Em Marte, os pesquisadores sugerem que um ciclo similar também poderia ocorrer – mas um ciclo auto-limitante. Ele se baseia no fato de que o brilho do nosso Sol aumenta muito lentamente ao longo do tempo – cerca de 8% por bilhão de anos. À medida que o Sol brilha, os cientistas hipotetizam, a água líquida começa a correr em Marte. Mas então essa água começa a fazer com que o dióxido de carbono seja aprisionado nas rochas, como acontece na Terra, o que faz o planeta voltar a ser um deserto frio e estéril.

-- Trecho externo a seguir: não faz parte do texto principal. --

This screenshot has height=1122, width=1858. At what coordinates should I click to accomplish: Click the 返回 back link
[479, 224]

"Em contraste com a Terra, onde sempre há alguns vulcões em erupção, Marte está vulcanicamente adormecido no momento, e a taxa média de degaseificação vulcânica em Marte é lenta", explicou Kite. "Então, nessa situação, você realmente não tem um equilíbrio entre o dióxido de carbono que entra e o que sai, porque se você tiver mesmo um pouco de água líquida, você vai retirar dióxido de carbono através da formação de carbonato."

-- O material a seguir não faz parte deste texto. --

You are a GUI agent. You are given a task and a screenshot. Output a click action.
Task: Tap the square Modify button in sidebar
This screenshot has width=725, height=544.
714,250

O grupo construiu modelos extensivos mostrando como essas oscilações poderiam acontecer. Eles sugerem que Marte experimenta curtos períodos de água líquida, seguidos por longos períodos de deserto de 100 milhões de anos. Desnecessário dizer que uma lacuna de 100 milhões de anos na habitabilidade é prejudicial para a vida.

A Peça Que Faltava: A Descoberta dos Carbonatos

A explicação se tornou possível graças à descoberta da Curiosity, anunciada no início deste ano, de rochas ricas em carbonato na superfície de Marte. Esta era uma peça que faltava no quebra-cabeça há anos, explicaram os cientistas.

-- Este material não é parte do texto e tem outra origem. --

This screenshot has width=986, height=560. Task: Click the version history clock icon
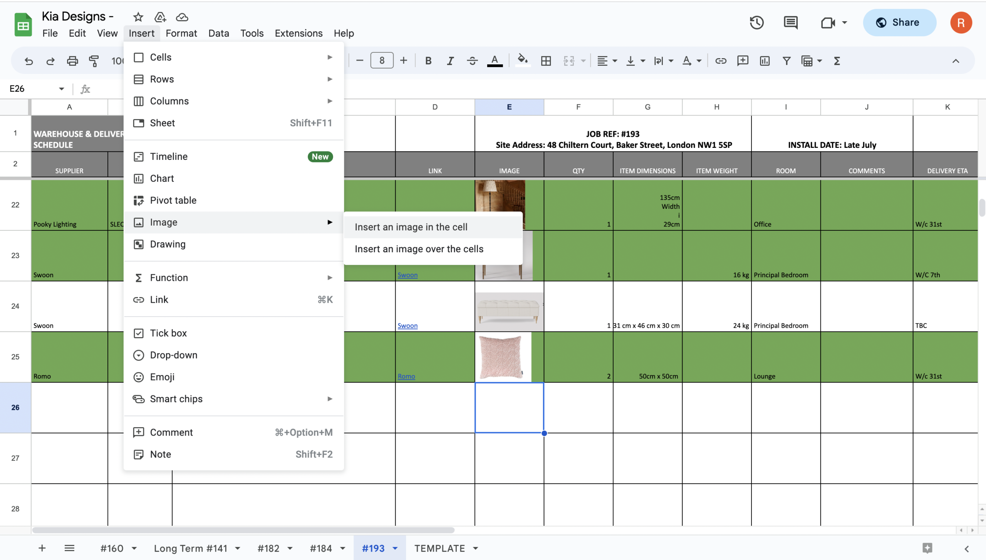pos(756,22)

Para ter tido água líquida, Marte precisaria ter tido uma atmosfera mais espessa, composta por um gás de efeito estufa como o dióxido de carbono. Mas hoje há muito pouca atmosfera, deixando o enigma de para onde o carbono foi. "As pessoas procuravam por um túmulo para a atmosfera por anos", disse Kite. A explicação mais simples seria que ele foi absorvido pelas rochas, como acontece na Terra, mas os primeiros testes de rover não haviam encontrado nenhuma evidência de rochas ricas em carbonato.

Foi a jornada da Curiosity pela montanha marciana chamada Monte Sharp que finalmente encontrou essas rochas carbonáticas. À medida que a missão continua, mais testes mostrarão se o carbonato é tão difundido quanto os pesquisadores suspeitam.

"É realmente algo que você não pode saber até ter um rover na superfície", disse o coautor do estudo Benjamin Tutolo, professor da Universidade de Calgary. "As medições de química e mineralogia que eles fornecem são realmente essenciais em nossa busca contínua para entender como e por que os planetas permanecem habitáveis, a fim de buscar outros mundos hospitaleiros no universo."

O estudo "Carbonate formation and fluctuating habitability on Mars", foi publicado em 2 de julho de 2025, na Nature. A pesquisa contou com a coautoria da pesquisadora de pós-doutorado da Universidade de Chicago, Madison L. Turner, além de coautores da Universidade de Calgary, NASA Goddard Space Flight Center, NASA Ames Research Center, California Institute of Technology, Brown University e Jet Propulsion Laboratory.